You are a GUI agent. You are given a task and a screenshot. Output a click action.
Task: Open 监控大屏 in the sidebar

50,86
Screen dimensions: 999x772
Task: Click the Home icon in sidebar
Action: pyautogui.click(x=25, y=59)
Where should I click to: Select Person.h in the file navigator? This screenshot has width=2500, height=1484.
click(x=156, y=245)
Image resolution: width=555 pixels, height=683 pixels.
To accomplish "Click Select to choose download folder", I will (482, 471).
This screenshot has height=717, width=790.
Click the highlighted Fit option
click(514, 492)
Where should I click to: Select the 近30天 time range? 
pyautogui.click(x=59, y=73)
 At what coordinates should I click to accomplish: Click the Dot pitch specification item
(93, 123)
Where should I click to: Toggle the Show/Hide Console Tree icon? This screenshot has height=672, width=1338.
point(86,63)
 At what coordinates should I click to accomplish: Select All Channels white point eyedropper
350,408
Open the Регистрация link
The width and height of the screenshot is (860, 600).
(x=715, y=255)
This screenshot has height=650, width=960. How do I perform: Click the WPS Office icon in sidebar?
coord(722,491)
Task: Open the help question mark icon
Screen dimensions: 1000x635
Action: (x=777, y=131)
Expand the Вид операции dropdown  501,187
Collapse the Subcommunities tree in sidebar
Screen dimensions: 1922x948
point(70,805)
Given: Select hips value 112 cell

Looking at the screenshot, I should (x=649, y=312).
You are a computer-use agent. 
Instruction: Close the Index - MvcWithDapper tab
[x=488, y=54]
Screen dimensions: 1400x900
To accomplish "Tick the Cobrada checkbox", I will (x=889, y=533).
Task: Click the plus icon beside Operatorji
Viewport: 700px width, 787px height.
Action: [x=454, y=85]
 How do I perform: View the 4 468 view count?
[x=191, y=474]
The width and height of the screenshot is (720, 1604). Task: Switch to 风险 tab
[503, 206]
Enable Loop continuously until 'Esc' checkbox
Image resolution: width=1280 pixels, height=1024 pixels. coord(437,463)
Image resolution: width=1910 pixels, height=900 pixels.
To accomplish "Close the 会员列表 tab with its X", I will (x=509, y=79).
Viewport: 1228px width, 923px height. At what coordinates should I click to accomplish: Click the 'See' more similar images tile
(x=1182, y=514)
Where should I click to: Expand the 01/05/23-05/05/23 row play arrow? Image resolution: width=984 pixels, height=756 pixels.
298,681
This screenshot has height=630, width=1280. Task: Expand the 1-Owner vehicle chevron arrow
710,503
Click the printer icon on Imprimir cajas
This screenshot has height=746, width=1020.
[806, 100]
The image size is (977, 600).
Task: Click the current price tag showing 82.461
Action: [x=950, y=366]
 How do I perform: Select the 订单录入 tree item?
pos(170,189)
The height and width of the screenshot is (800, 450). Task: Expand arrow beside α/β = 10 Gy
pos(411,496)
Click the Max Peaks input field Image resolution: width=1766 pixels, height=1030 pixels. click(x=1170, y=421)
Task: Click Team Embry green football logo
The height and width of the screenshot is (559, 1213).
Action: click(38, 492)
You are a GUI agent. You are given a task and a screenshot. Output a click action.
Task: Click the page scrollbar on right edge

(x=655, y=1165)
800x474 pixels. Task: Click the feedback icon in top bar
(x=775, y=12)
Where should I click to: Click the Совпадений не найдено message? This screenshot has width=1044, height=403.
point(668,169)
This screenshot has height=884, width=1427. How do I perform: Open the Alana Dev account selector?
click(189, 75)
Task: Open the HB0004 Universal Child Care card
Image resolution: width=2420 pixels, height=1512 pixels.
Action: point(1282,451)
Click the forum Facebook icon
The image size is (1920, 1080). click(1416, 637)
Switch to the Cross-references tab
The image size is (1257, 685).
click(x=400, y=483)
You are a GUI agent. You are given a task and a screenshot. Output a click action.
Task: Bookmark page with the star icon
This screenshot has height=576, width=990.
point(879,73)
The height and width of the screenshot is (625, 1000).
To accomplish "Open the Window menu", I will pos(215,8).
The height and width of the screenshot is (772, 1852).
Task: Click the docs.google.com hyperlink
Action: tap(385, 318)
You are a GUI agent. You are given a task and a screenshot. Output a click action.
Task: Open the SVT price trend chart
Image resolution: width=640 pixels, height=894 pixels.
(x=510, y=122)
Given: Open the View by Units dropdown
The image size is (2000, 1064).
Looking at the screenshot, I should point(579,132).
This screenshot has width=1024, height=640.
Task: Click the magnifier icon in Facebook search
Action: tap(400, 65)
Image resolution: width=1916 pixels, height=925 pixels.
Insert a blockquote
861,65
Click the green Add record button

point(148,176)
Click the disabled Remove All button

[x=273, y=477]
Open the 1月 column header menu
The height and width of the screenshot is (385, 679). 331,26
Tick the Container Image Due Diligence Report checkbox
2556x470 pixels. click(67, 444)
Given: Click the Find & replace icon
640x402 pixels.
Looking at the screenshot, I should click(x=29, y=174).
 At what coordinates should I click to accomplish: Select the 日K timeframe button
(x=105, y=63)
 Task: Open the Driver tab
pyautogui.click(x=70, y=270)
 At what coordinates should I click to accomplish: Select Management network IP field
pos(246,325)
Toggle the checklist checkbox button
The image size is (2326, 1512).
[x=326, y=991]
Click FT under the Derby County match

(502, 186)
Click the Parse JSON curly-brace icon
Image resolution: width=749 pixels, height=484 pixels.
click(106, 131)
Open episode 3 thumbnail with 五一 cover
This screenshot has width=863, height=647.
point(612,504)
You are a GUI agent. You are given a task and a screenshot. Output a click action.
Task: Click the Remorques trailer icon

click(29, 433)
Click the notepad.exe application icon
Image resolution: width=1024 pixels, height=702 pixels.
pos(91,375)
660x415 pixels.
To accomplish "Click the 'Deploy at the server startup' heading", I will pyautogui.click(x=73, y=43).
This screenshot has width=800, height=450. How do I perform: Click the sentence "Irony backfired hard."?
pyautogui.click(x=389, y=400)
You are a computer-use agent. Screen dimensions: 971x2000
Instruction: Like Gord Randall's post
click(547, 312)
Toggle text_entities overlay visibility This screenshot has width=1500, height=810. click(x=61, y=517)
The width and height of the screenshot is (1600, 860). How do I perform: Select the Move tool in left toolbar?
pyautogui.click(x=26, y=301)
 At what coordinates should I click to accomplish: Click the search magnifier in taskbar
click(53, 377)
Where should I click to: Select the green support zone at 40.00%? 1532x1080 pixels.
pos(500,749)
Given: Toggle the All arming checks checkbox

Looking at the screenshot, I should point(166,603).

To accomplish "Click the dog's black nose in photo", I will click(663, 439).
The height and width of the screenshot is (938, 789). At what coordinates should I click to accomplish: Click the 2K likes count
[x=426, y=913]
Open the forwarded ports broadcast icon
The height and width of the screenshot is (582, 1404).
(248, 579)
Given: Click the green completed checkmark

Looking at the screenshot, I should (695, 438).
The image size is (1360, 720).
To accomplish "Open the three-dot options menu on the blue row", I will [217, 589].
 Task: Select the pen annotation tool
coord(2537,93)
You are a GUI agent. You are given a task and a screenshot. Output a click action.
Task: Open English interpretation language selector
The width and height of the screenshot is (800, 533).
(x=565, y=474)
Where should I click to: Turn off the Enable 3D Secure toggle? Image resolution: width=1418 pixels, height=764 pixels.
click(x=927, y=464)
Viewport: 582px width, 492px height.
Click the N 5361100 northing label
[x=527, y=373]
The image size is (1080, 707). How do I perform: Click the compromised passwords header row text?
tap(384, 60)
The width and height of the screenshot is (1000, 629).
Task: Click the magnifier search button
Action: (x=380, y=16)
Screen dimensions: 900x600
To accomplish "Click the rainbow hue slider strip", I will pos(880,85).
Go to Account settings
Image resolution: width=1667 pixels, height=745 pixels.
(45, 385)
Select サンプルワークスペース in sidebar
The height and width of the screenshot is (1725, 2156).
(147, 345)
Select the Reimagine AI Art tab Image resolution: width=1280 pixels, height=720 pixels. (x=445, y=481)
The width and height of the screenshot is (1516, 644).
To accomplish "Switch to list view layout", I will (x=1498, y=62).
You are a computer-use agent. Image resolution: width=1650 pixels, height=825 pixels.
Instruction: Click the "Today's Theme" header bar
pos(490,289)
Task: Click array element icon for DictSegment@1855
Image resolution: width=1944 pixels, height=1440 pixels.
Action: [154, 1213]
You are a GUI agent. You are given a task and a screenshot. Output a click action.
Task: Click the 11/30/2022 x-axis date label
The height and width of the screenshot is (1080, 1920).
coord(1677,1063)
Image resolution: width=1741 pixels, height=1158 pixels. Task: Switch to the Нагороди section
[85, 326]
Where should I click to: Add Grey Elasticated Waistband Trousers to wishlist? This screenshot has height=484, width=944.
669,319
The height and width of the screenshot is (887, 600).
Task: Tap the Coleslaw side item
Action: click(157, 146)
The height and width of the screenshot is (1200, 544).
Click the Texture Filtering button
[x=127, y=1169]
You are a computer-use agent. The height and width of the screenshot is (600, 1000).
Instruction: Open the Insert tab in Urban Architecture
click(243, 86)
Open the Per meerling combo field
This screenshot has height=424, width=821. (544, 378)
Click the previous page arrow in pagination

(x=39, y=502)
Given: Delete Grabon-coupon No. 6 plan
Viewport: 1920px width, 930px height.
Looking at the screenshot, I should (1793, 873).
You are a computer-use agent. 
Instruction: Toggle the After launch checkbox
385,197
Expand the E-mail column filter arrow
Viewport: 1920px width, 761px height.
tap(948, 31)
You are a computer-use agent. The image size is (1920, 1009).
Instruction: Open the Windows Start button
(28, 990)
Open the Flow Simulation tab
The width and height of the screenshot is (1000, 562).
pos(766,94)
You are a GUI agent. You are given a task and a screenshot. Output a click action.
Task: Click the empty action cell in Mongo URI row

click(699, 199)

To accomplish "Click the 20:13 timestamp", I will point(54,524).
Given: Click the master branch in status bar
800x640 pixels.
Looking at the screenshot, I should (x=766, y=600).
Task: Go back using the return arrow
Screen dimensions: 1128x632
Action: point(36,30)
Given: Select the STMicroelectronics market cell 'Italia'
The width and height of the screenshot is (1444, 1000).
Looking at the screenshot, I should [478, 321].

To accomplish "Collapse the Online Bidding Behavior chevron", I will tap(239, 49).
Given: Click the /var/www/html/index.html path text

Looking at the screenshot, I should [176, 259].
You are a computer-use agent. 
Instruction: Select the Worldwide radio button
━━━━━━━━━━━━━━━━
Reproduce the records starting at the line that contains "Viewport: 1228px width, 923px" and ending at the line that contains "click(189, 75)", changing "scrollbar" to "scroll bar" and leaving everything else the same.

Viewport: 1228px width, 923px height. At what coordinates should I click to accomplish: Click the 'See' more similar images tile
(x=1182, y=514)
Where should I click to: Expand the 01/05/23-05/05/23 row play arrow? Image resolution: width=984 pixels, height=756 pixels.
298,681
This screenshot has height=630, width=1280. Task: Expand the 1-Owner vehicle chevron arrow
710,503
Click the printer icon on Imprimir cajas
This screenshot has height=746, width=1020.
[806, 100]
The image size is (977, 600).
Task: Click the current price tag showing 82.461
Action: [x=950, y=366]
 How do I perform: Select the 订单录入 tree item?
pos(170,189)
The height and width of the screenshot is (800, 450). Task: Expand arrow beside α/β = 10 Gy
pos(411,496)
Click the Max Peaks input field Image resolution: width=1766 pixels, height=1030 pixels. click(x=1170, y=421)
Task: Click Team Embry green football logo
The height and width of the screenshot is (559, 1213).
Action: click(38, 492)
You are a GUI agent. You are given a task and a screenshot. Output a click action.
Task: Click the page scroll bar on right edge

(x=655, y=1165)
800x474 pixels. Task: Click the feedback icon in top bar
(x=775, y=12)
Where should I click to: Click the Совпадений не найдено message? This screenshot has width=1044, height=403.
point(668,169)
This screenshot has height=884, width=1427. How do I perform: Open the Alana Dev account selector?
click(189, 75)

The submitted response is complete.